Quando menina, no quintal da casa da CP da Estação de Leiria, onde morava havia um tanque, que na altura me parecia enorme, destinado à lavagem da roupa mas, sem esse préstimo, porque as lavadeiras achavam mais divertido ir à Fonte Quente trocar pilhérias umas com as outras, mesmo carregando as bacias à cabeça. O tanque estava sempre cheio de água e eu, a maior parte do dia a brincar no quintal, ia de volta e meia atirar uma pedra lá para dentro só para ver aquelas deliciosas ondas concêntricas que o embate provocava. O meu pai ralhou por eu encher o tanque de pedras até a “Paixoa” opinar que se o esvaziassem eu deixaria de fazer aquilo. Foi o que aconteceu: o meu pai esvaziou o tanque, o “Coquelimoque” passou a tirar a água directamente da torneira para regar a horta e eu deixei de atirar pedras para o tanque, mas não deixei de gostar de linhas curvas.
A linha da vida deveria ser curva! Assim já não vislumbrávamos o infinito sem poder tocar-lhe. Seria o ponto final à dúvida existencial e à angústia.
Está na altura de promovermos uma revolução na filosofia. Cá por mim, perante a efemeridade, proponho que Deus reveja a Criação e emende a mão. Tem duas opções na consecução do mesmo objectivo: torna-nos eternos e manda de novo o Sartre cá abaixo (sim, o céu pode continuar lá em cima) para rever a teoria do existencialismo ou, não querendo mandar cá o Sartre, ou na eventualidade deste não querer vir, tira-nos a horrível mania de nos questionarmos.
Ah!

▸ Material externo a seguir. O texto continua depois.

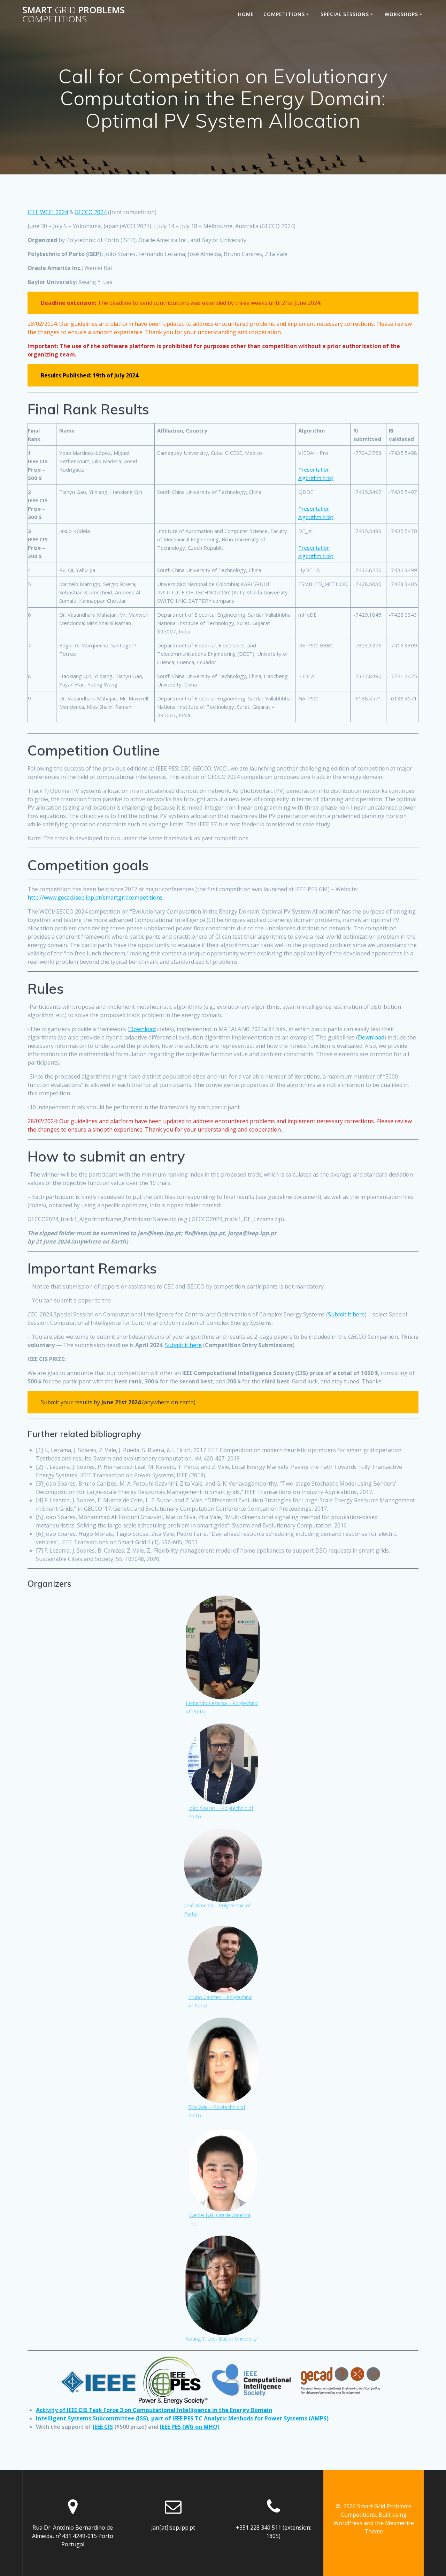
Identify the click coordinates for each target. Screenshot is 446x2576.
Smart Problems (73, 14)
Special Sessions (345, 14)
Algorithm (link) (315, 477)
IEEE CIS (103, 2427)
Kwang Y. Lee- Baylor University (221, 2338)
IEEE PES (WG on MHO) (190, 2427)
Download (142, 1029)
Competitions (284, 14)
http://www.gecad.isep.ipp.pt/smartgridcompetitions (95, 897)
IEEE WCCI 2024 (48, 212)
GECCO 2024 (91, 212)
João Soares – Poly (209, 1808)
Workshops (401, 14)
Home (246, 14)
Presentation (314, 469)
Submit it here (346, 1314)
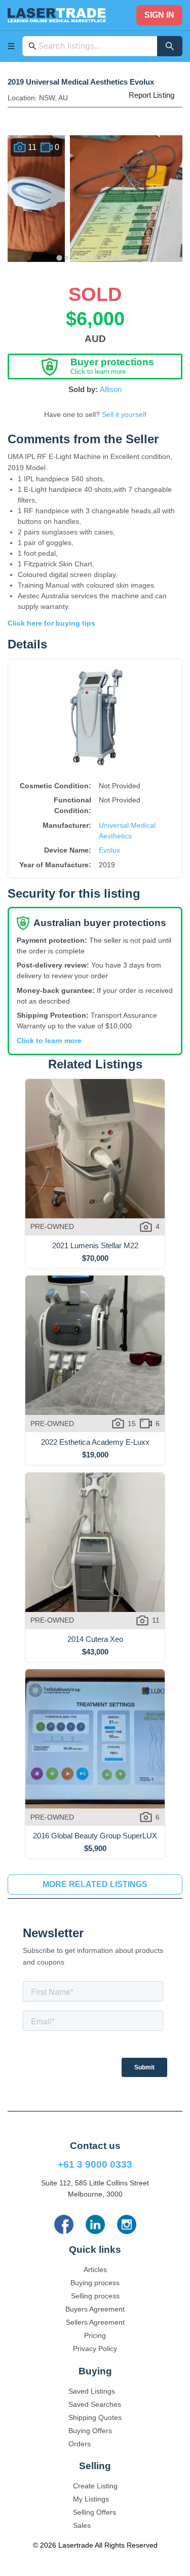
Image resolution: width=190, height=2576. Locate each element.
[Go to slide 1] (59, 257)
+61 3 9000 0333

Poupem-se ao trabalho de me vir com os argumentos de que a certeza do fim é que dá sentido à vida porque, cá para mim, tal como para o Montaigne (ele ter-me-á copiado a ideia…) o sentido está na busca da felicidade.
Reconheçamos, as sextas-feiras treze não são dias aziagos, mas lá que têm um certo sortilégio não poderemos negar.